No capítulo anterior foram apresentados conceitos e informações básicos sobre a cerveja, percepção e cognição, com reflexões iniciais possíveis sobre os fenômenos culturais gerados na integração destes três fatores. Neste capítulo aprofundarei as discussões, trazendo novos conceitos teóricos, dados de pesquisas e procurando integrar os três fatores explorados com a linguagem. Inicialmente, estabelecerei relações entre o consumo da cerveja e o modo de comunicação de representações associado (3.1 Linguagem e Cerveja). Depois explorarei os processos de categorização mental e social da cervejas, possibilitados via linguagem e processos cognitivos (3.2 Cognição e Cerveja).

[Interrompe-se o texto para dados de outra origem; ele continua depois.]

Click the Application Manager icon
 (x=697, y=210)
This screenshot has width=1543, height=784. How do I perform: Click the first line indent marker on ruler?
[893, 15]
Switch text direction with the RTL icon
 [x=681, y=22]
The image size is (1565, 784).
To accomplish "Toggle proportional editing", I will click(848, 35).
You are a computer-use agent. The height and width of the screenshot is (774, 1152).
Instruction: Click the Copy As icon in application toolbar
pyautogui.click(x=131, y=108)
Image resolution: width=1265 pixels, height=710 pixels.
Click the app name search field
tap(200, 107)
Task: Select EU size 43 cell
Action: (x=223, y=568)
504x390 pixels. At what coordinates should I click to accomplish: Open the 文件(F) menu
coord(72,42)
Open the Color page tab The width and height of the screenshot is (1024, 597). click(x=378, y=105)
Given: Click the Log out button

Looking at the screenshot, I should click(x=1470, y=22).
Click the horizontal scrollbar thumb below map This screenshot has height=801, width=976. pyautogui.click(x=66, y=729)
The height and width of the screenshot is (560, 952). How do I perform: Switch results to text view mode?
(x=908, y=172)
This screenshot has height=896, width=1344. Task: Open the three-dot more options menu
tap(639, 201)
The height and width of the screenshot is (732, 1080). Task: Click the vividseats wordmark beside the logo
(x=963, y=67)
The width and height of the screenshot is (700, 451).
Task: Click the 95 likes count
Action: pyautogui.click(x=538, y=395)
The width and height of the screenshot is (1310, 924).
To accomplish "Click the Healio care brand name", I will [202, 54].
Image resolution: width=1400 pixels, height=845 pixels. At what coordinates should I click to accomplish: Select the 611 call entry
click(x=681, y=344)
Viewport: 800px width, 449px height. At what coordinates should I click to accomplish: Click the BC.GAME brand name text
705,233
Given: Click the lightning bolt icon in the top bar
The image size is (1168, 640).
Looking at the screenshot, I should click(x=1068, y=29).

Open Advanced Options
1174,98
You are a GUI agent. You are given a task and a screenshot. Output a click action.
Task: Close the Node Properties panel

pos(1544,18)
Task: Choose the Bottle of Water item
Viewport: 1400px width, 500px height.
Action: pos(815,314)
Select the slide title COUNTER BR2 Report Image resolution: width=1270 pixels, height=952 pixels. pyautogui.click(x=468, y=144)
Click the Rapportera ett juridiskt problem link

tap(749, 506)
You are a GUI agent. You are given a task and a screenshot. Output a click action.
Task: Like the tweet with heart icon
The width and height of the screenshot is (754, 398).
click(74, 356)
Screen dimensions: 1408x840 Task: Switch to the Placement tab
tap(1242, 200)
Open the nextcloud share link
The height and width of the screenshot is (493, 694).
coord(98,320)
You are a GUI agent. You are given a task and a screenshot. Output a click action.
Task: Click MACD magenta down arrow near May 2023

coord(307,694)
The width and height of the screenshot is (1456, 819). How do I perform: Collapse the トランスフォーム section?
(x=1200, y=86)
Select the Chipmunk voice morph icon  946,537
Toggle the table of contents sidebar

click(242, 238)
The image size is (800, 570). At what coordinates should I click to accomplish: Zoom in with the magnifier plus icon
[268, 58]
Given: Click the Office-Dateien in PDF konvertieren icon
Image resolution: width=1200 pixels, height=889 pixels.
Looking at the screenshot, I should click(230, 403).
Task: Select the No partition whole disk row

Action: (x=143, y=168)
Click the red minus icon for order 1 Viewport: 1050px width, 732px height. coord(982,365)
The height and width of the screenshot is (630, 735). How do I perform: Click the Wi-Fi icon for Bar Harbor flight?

No último tópico (3.3 Cultura e Cerveja) me basearei em estudos psicológicos a respeito da segmentação de experiências humanas, para integrar os conceitos explorados anteriormente, e como forma de abordagem de fenômenos culturais complexos relacionados à cerveja.

3.1 LINGUAGEM E CERVEJA

Neste tópico procuro expandir a representação da comunicação, vista tradicionalmente apenas como ferramenta para transferir conceitos ou idéias entre interlocutores. A integração dos estudos da linguagem com psicologia e ciências cognitivas demarca que a comunicação possui papéis mais sofisticados, interferindo de forma direta com os comportamentos humanos, criando e modificando representação mentais e públicas, e estabelecendo objetos culturais. Tentarei estabelecer um trajeto desde a manipulação dos processo básicos de percepção humana na construção de representações, até chegar aos conceitos essenciais da pragmática linguística como significado, contexto, metarrepresentação e intenção, relacionados aos fenômenos culturais da cerveja.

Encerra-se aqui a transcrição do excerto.